### Excerpt to read:
## begin
Rojas was part of a quartet of “collaboration journalists” who provided insights Thursday into the importance of collaboration,  especially when covering beats that have layered impacts on families, like immigration.

Rojas outlined guidelines for collaborating to bridge expertise gaps that the speakers included in this tipsheet.  Successful collaborative projects require trust in one another’s abilities and impacted communities, communication about potential cultural clashes and are especially helpful with guidance from a project manager, Rojas said. Not only will this result in a broader audience reach, but the nature of the story can be more deeply contextualized when working with experienced newsrooms and organizations.  

Almudena Toral, head of Enterprise Video at Univision News Digital, spoke about a recent project with El Faro, a Salvadoran news outlet. Univision leaned on the expertise of El Faro, which has been covering gang violence in the region for years to develop a multimedia piece on the mass movement of refugees because of violence in the country. Toral said that those in newsrooms often think they have the answers but points out that “when we join forces and skills, we’re stepping out of the box with a different view of the world and explaining context accurately which always leads to better reporting in the end.”
## end
### Dataset section:
## begin
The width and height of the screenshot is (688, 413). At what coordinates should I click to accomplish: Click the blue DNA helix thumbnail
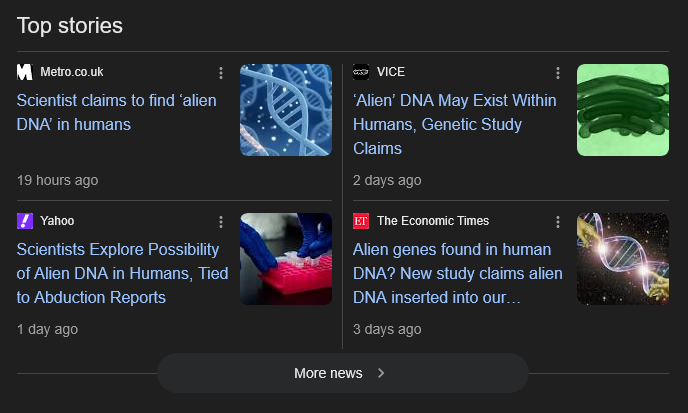(286, 110)
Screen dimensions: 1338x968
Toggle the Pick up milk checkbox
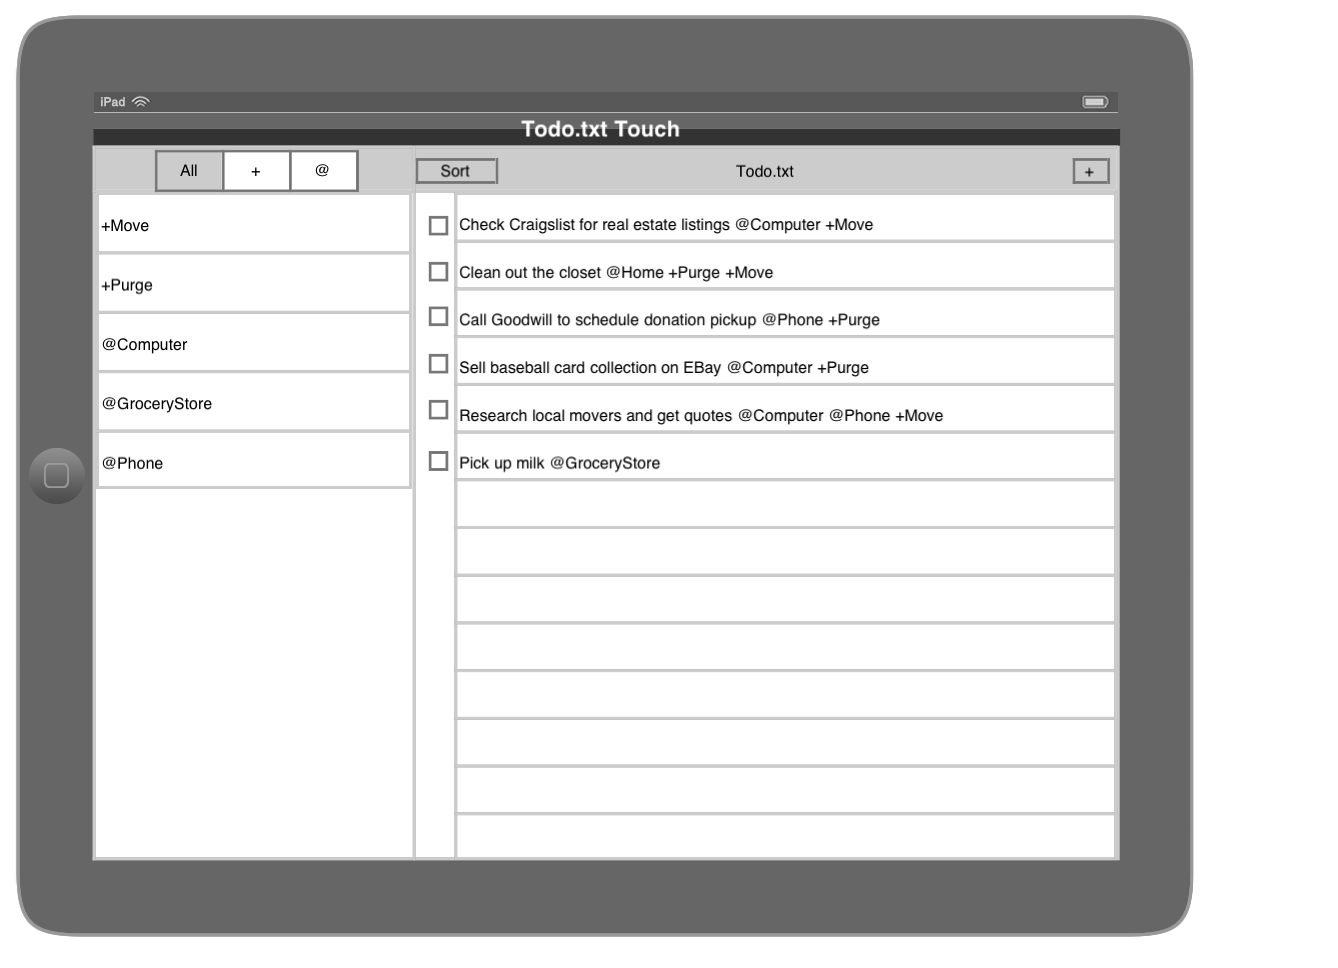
## end
### Written tasks:
[A] According to Rojas in the collaborative journalism passage, what three things do successful collaborative projects require or benefit from?
[B] From the collaborative journalism passage, write out word for word the stretch that begins at the words containing "Rojas outlined guidelines" and stops after "newsrooms and organizations.".

### Replies:
[A]
- Trust in one another's abilities and impacted communities
- Communication about potential cultural clashes
- Guidance from a project manager

[B]
Rojas outlined guidelines for collaborating to bridge expertise gaps that the speakers included in this tipsheet.  Successful collaborative projects require trust in one another’s abilities and impacted communities, communication about potential cultural clashes and are especially helpful with guidance from a project manager, Rojas said. Not only will this result in a broader audience reach, but the nature of the story can be more deeply contextualized when working with experienced newsrooms and organizations.